Per il 2023 immaginiamo indebitamento al 4,3% che poi va a a scendere, così liberiamo 22 o 23 miliardi che ugualmente destiniamo in via esclusiva al caro energia.

Le misure adottate sull’energia non sono solo sul piano emergenziale, non solo sul caro bollette, ma anche per permettere di essere questa nazione indipendente e autonoma.

Con il mutato contesto alcune cose diventano difficili da fare per come erano previste prima, è una materia da affrontare con garbo e intelligenza, segnalato alla Ue.

Su eventuali modifiche del Pnrr, l’articolo 21 del next generation Ue merita valutazione di aggiornamenti, non ho trovato alcuna misura preconcetta.

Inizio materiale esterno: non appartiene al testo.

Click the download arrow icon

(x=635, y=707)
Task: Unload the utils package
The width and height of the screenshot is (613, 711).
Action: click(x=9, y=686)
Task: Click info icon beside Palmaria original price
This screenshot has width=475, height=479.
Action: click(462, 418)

Il nostro obiettivo è spendere queste risorse e spenderle nel migliore dei modi.

Su eventuali modifiche del Pnrr non ho trovato una chiusura preconcetta, entriamo nel merito e vediamo.

Per il Pnrr abbiamo segnalato come molte nazioni che con il mutato contesto alcune cose diventano difficili da fare.

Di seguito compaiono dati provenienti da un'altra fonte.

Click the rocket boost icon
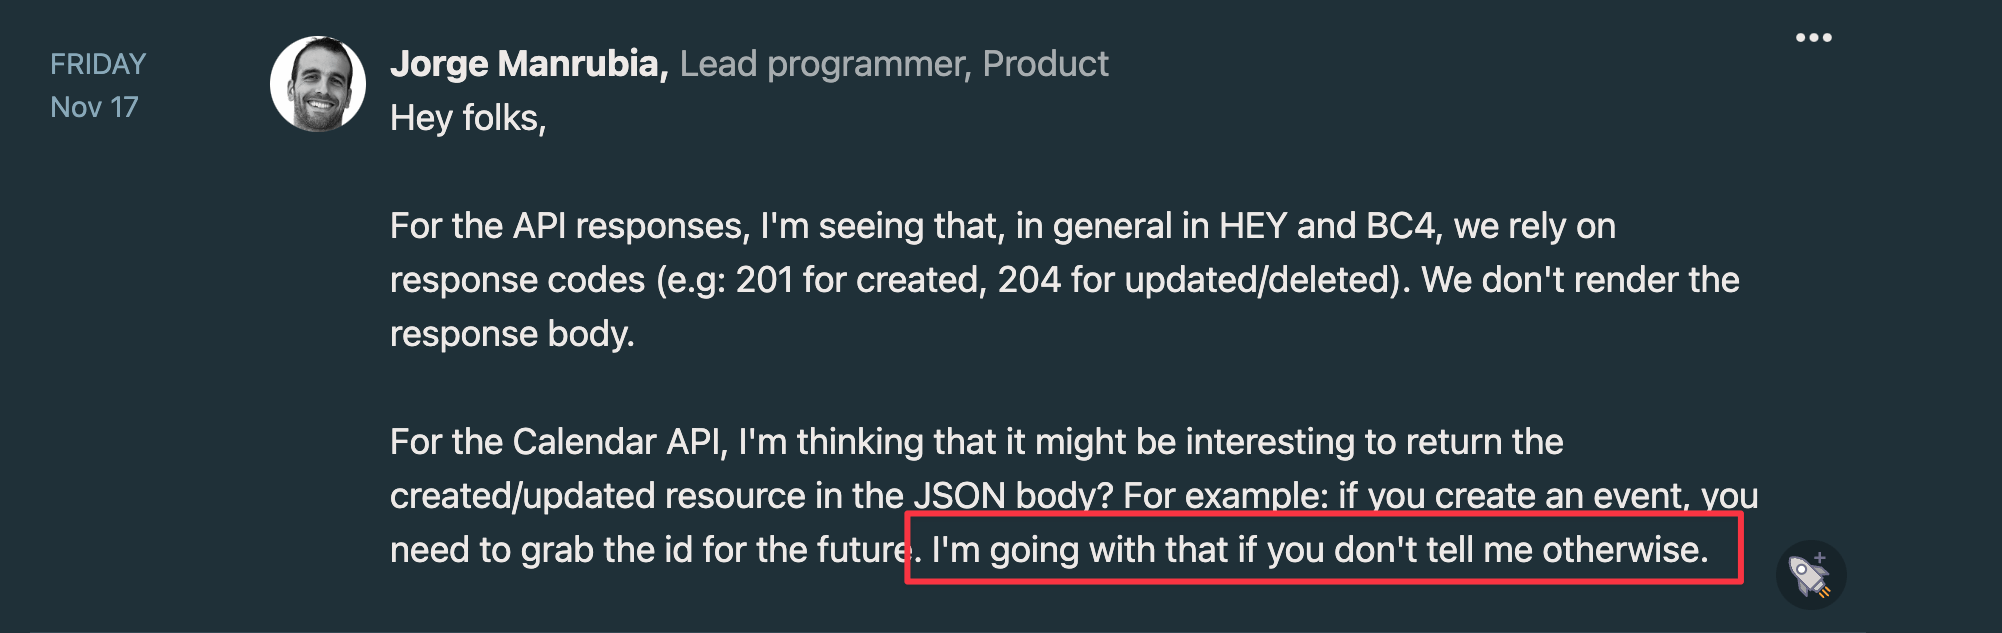 click(1810, 575)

Nel nostro piano ci sono 120 miliardi di euro in opere pubbliche, abbiamo un aumento del prezzo delle materie prime intorno al 30-35% e questo problema si deve affrontare con garbo e intelligenza.

L’obiettivo è spendere le risorse nel migliore dei modi.

Gran parte delle prime tranche erano soprattutto per riforme e programmazione e le opere erano prevalentemente già in essere, quello che accade da oggi è molto più complesso.

Sulla spending review voglio ringraziare il Consiglio dei ministri, dove nessuno ha obiettato di fronte a una necessità di tutti: mi aspettavo una discussione animata ma non c’è stata.

A proposito della norma anti-rave, se qualcuno pensa che la norma si possa fare meglio noi siamo disponibili ad ascoltare, purché le critiche non siano pretestuose.

Lontano dalla mia storia cercare di vietare le manifestazioni.

Facciano altre proposte, ma non siamo la repubblica della banane, su questo non intendo tornare indietro.

Sul reddito di cittadinanza e su altre materie rinviamo la discussione: sono materie infatti della legge di bilancio.

Ci è stato chiesto un confronto con le parti sociali, la prossima settimana vedremo i sindacati, non sarebbe giusto dare indicazioni prima del coordinamento.

Nella manovra noi vogliano dare dei segnali, sugli impegni presi e sul programma, ma tutto verrà fatto nelle more dei 22 miliardi.

Noi riteniamo di recuperare altre risorse facendo scelte politiche.

Vogliamo usare la legge di bilancio per dare segnali.

Intendiamo togliere risorse su cose che non hanno funzionato e dirottarle su altre.

Delega ai servizi? Sì, è previsto che verrà assunta dal sottosegretario Mantovana.

Il prossimo decreto per le armi all’Ucraina?

E’ una domanda da fare al ministro della Difesa, in ogni caso non penso che questo creerà problemi alla maggioranza, il centrodestra ha votato sempre compattamente, a sostegno della causa Ucraina, all’interno dell’Unione europea e della linea occidentale.

Faremo tutto quello che bisogna fare. Manterremo gli impegni”.